Hydrophones are passive measuring devices– they do not emit any sound themselves, but instead convert acoustical energy in the water to an electrical signal. Kate analyzes the sounds or “vocalizations” of whales, bowhead and beluga whales in particular, using these instruments. Fixing a hydrophone array in place underwater for a relatively long period of time (a year) allows scientists to listen for the presence of cetaceans (whales, dolphins, and porpoises) from multiple locations, even in poor weather conditions.

Kate pictured with a large mooring float.

Detection Using Passive Hydrophone Arrays

Each hydrophone Kate uses sits inside an instrument that includes the hydrophone itself, a data recorder where the digitized audio samples are stored for later retrieval, and a pack of batteries to keep the whole instrument running for a year or more. These are the instruments that are attached to moorings that are deployed out at sea until they are recovered. When these types of instruments are placed sufficiently close together, more than one will pick up the same vocalizations or sound. When this happens it may be possible to locate and track a particular sound source (animal or otherwise) over time. When the instruments are used together in this way, they behave as an array, or group that is acting together cooperatively. Hydrophone arrays can also be used in estimating animal populations, although gaining high confidence using this approach is an ongoing challenge.

The hydrophone instrument.

When the data from Kate’s instruments is recovered, it can be processed in a number of ways. One way is to simply listen to the sounds on the recordings. A person with enough expertise in doing this can pick out some of the vocalizations and other sounds. As an example, you can listen to the recording of a beluga:

Beluga Whale Recording

A more quantitative approach involves taking the data and analyzing the frequency, timing and intensity (loudness) of particular sounds. A popular way of doing this is to visualize this information on a special kind of graph called a spectrogram. In this spectrogram of a beluga vocalization in the Beaufort sea, for example, the intensity of sound at a particular frequency at a particular time is indicated by the color (blue less intense; red most intense).

Spectrogram of beluga soundings in the Beaufort Sea.

By looking at the spectrogram or other types of graphs (or by using a computer program to do so), acoustic frequency patterns resulting from cetacean vocalizations (or boats, or the sounds of airguns used in seismic exploration, etc.) can be found.

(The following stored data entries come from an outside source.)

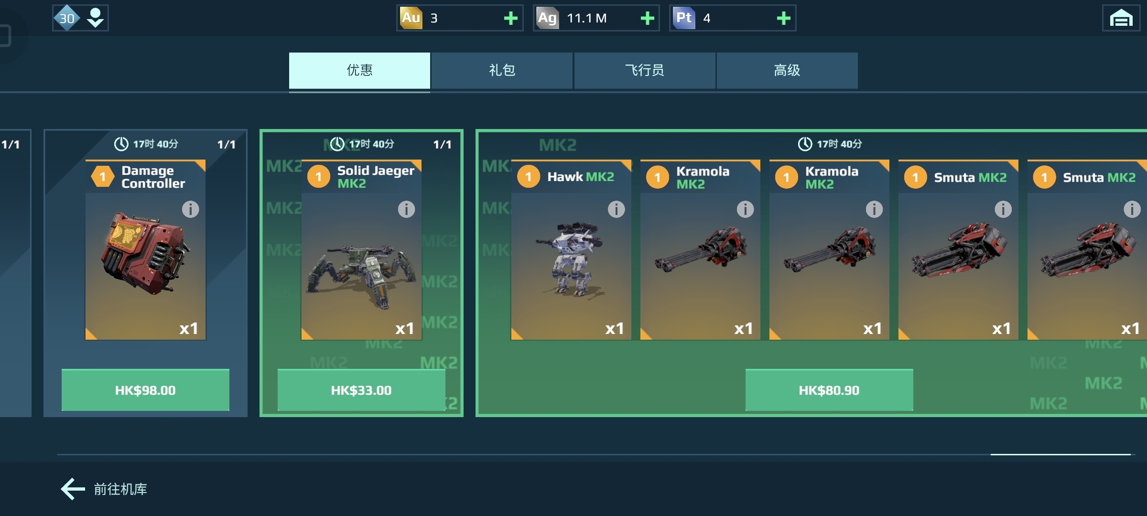1147x516 pixels.
Task: Open the hangar icon at top right
Action: click(x=1121, y=19)
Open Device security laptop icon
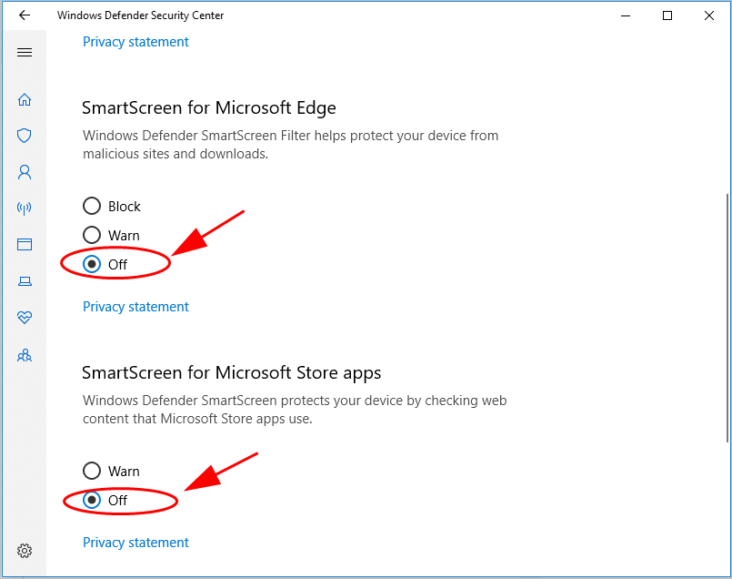 pyautogui.click(x=25, y=281)
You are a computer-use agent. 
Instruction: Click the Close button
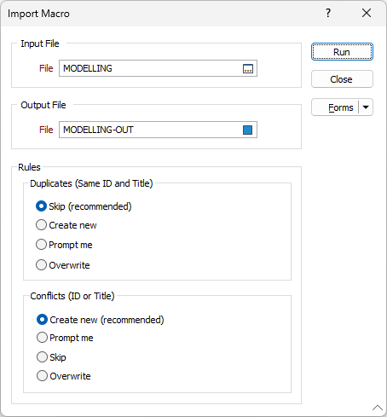coord(342,79)
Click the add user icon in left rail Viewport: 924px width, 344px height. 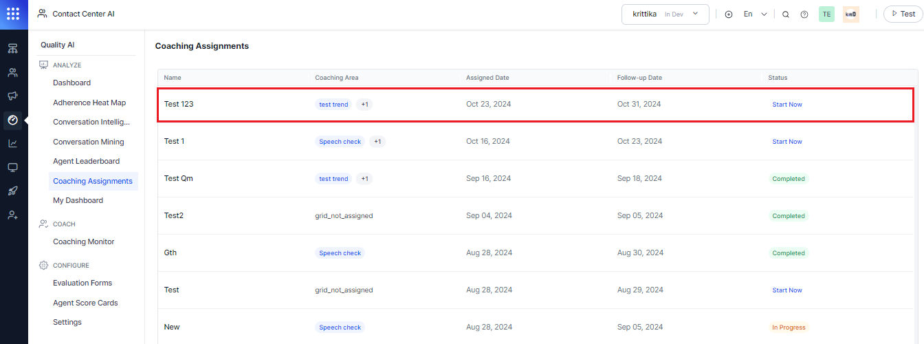coord(12,215)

For the interested reader, the analysis of hydrophone data is similar to both signal processing and image processing techniques. Common techniques include matched filters, band-limited energy summation and classification, image matching techniques on the spectrogram or time series, and other frequency-domain analysis techniques such as wavelet-based decomposition. A more detailed explanation of how this can be accomplished and why fixed passive arrays are useful for monitoring cetaceans is given in this paper.

The ultimate goal for much of the related science here is to estimate animal populations, which is important for both ecological understanding and policy-setting reasons. As suggested above, there are a number of factors posing challenges to doing this effectively using acoustic arrays. Animals may use different vocalizations at different points in time and these may vary in many ways (e.g., frequency, phase, amplitude, modulation, etc) based on its activity (e.g., feeding or seeking a mate). In addition, instruments are only capable of detecting a signal up to some distance (which depends on frequency), so forms of statistical inference must be employed in an attempt to estimate a population given a number of detections.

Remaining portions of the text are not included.